OpenCL not functioning properly on MALI-T860

SUMMARY: cl.h causes a choke on John the Ripper and a hangs on Hashcat when executing clCreateKernel(program[gpu_id], "wpapsk_final_sha256", &ret_code) for wpapsk. How may I fix this problem -- especially/at the very least for Hashcat?

NOTE: This post is a clarification and elaboration of my earlier post (which incorrectly and insufficiently identified the problem with OpenCL for Mali):
Rockchip-mali-midgard: OpenCL broken; please add earlier compilation (version) to repository and fix the current one - Rockchip-mali-midgard: OpenCL broken; please add earlier compilation (version) to repository and fix the current one

To enable OpenCL (initially just for use with Hashcat), I have installed OpenCL ICD Loader, plus clinfo. Three additional packages I installed for John the Ripper, to use it for purposes of comparison.

apt-get install ocl-icd-libopencl1 clinfo libopenmpi2 openmpi-bin argon2
The following additional packages will be installed:
libgfortran3 libhwloc-plugins libhwloc5 libibverbs1 openmpi-common
apt-get install mesa-opencl-icd

When I ran JtR, I had an auspicious (4266c/s for whole GPU) start with Ubuntu Bionic's CL, from opencl-c-headers.

====================

LIST OF TASKS:
1 – From the post about OpenCL on the Mali-T860, copy the stretch from "SUMMARY: cl.h causes" through "purposes of comparison.".
2 – In the post about OpenCL on the Mali-T860, what rate did John the Ripper reach at its start with Ubuntu Bionic's CL?
3 – List every package that the post about OpenCL on the Mali-T860 gives as an argument to an apt-get install command.

MATERIAL PROVIDED:
====================

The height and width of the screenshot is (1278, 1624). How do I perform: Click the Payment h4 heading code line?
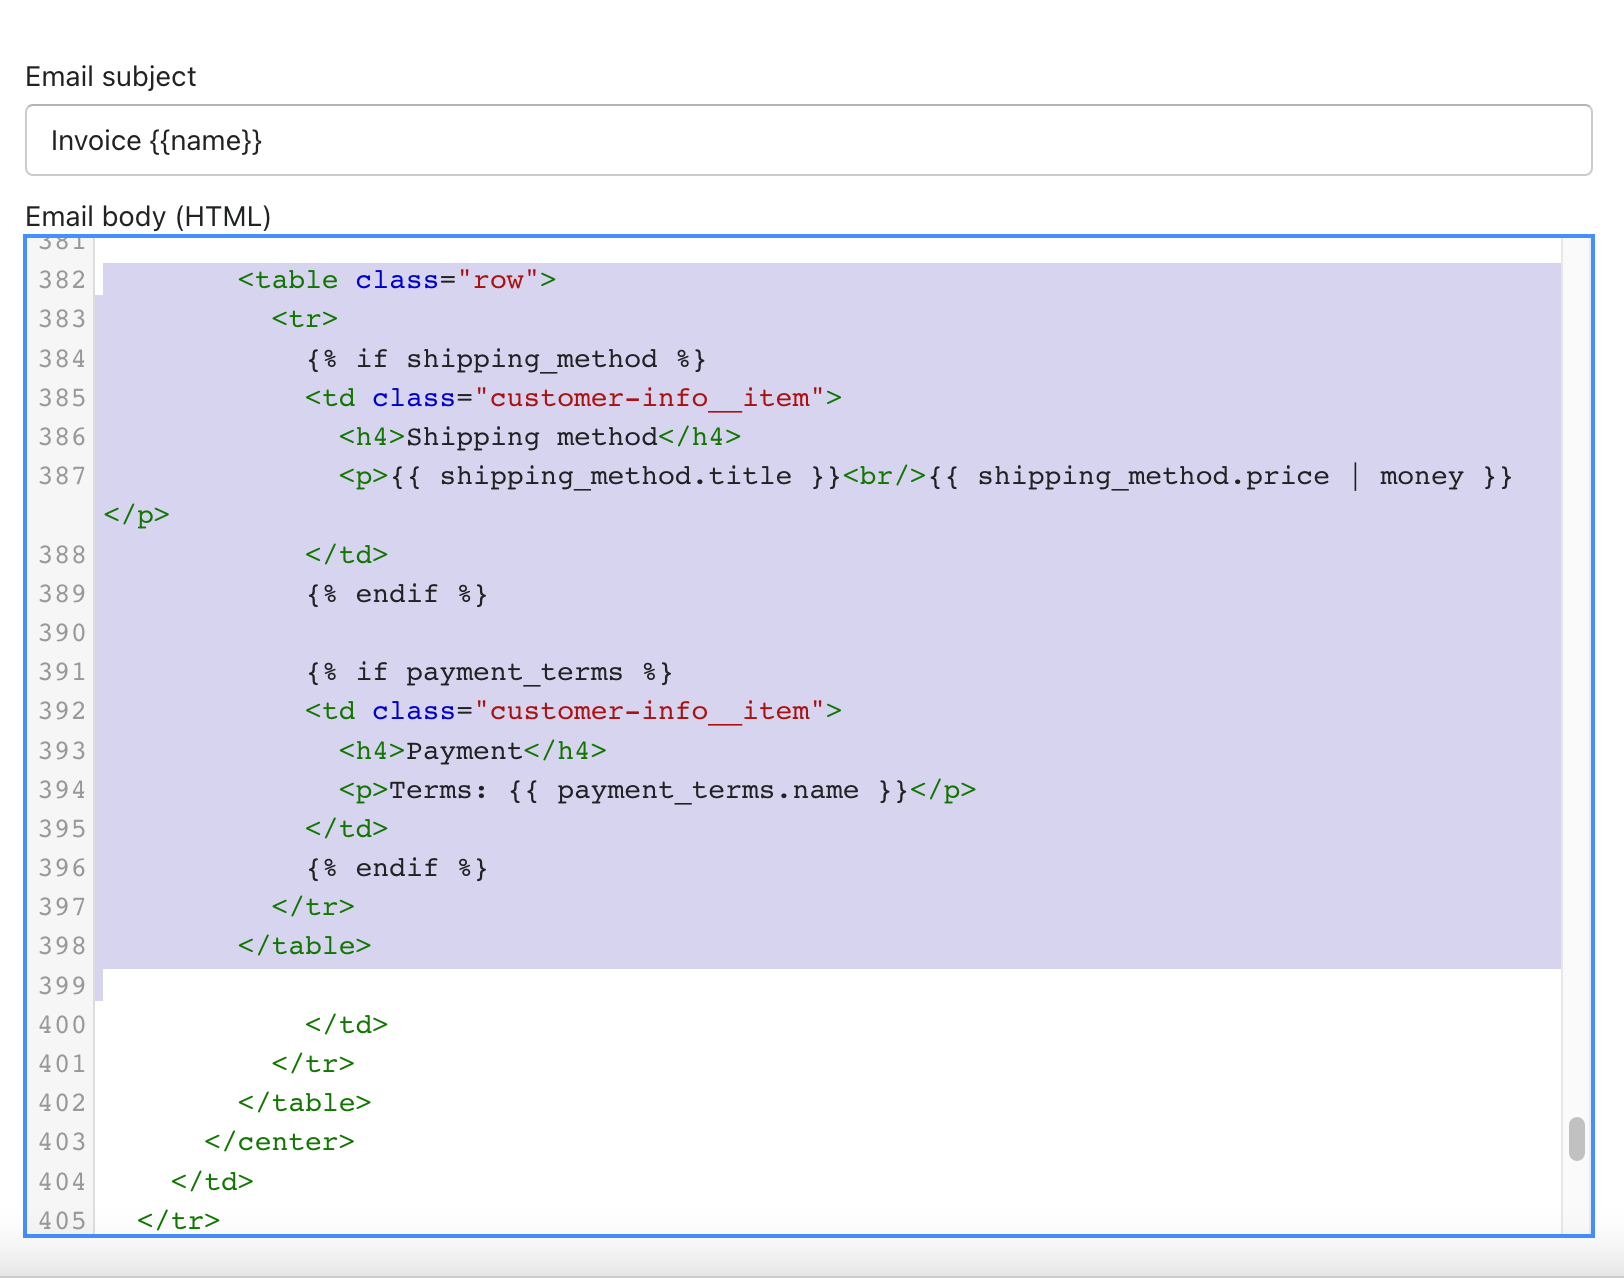click(x=472, y=751)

====================

OUTPUTS FOR THE TASKS:
1 –
SUMMARY: cl.h causes a choke on John the Ripper and a hangs on Hashcat when executing clCreateKernel(program[gpu_id], "wpapsk_final_sha256", &ret_code) for wpapsk. How may I fix this problem -- especially/at the very least for Hashcat?

NOTE: This post is a clarification and elaboration of my earlier post (which incorrectly and insufficiently identified the problem with OpenCL for Mali):
Rockchip-mali-midgard: OpenCL broken; please add earlier compilation (version) to repository and fix the current one - Rockchip-mali-midgard: OpenCL broken; please add earlier compilation (version) to repository and fix the current one

To enable OpenCL (initially just for use with Hashcat), I have installed OpenCL ICD Loader, plus clinfo. Three additional packages I installed for John the Ripper, to use it for purposes of comparison.

2 – 4266c/s for the whole GPU.

3 –
ocl-icd-libopencl1
clinfo
libopenmpi2
openmpi-bin
argon2
mesa-opencl-icd